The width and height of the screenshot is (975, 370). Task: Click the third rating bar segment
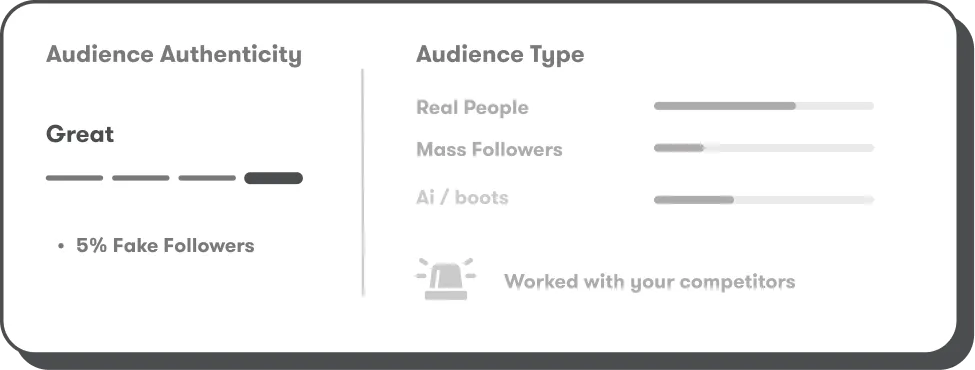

* * *

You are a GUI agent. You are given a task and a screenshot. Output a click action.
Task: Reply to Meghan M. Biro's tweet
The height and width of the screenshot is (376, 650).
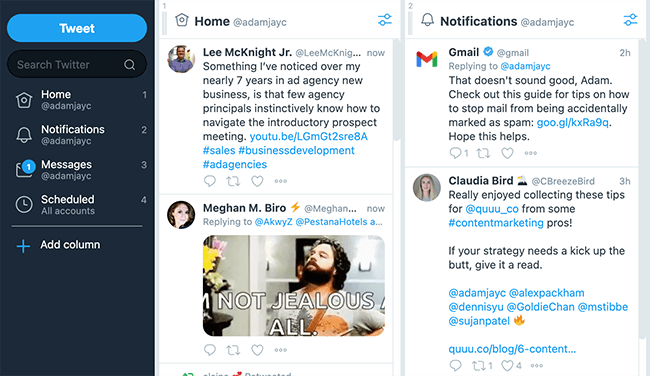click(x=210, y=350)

* * *

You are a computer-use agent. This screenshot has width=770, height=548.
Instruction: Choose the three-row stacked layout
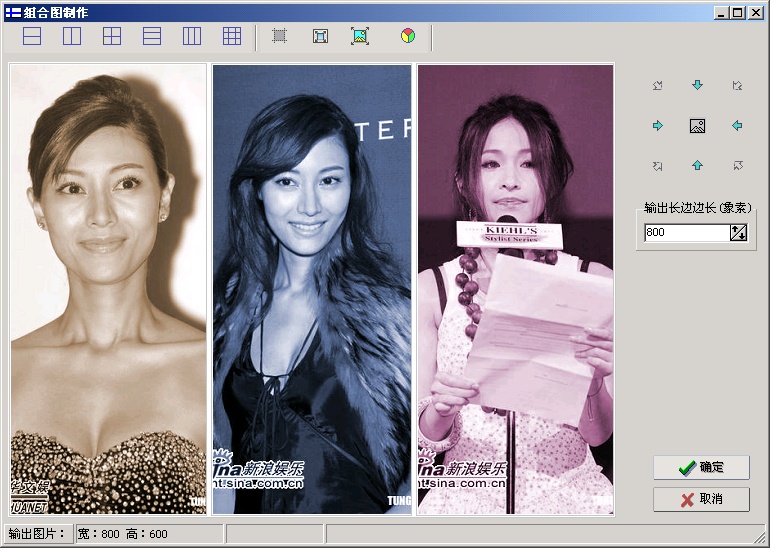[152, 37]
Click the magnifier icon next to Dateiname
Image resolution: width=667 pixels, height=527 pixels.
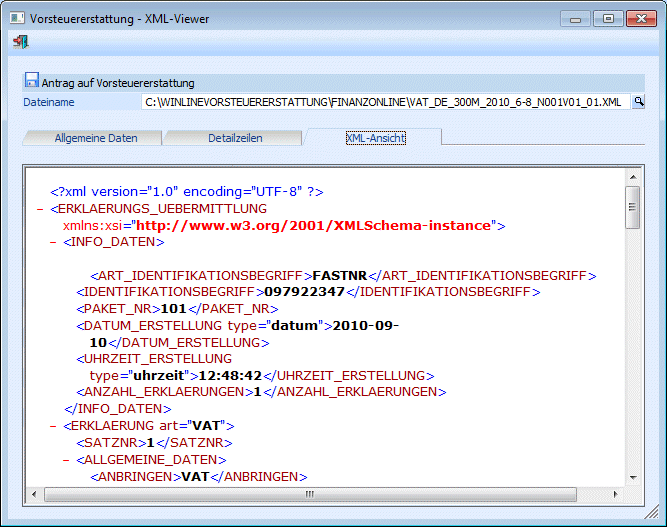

**Work instruction:** When a line in the data contains "agent", return it as written.

**Worked solution:**
You are a GUI agent. You are given a task and a screenshot. Output a click action.
You are a computer-use agent. This screenshot has width=770, height=548.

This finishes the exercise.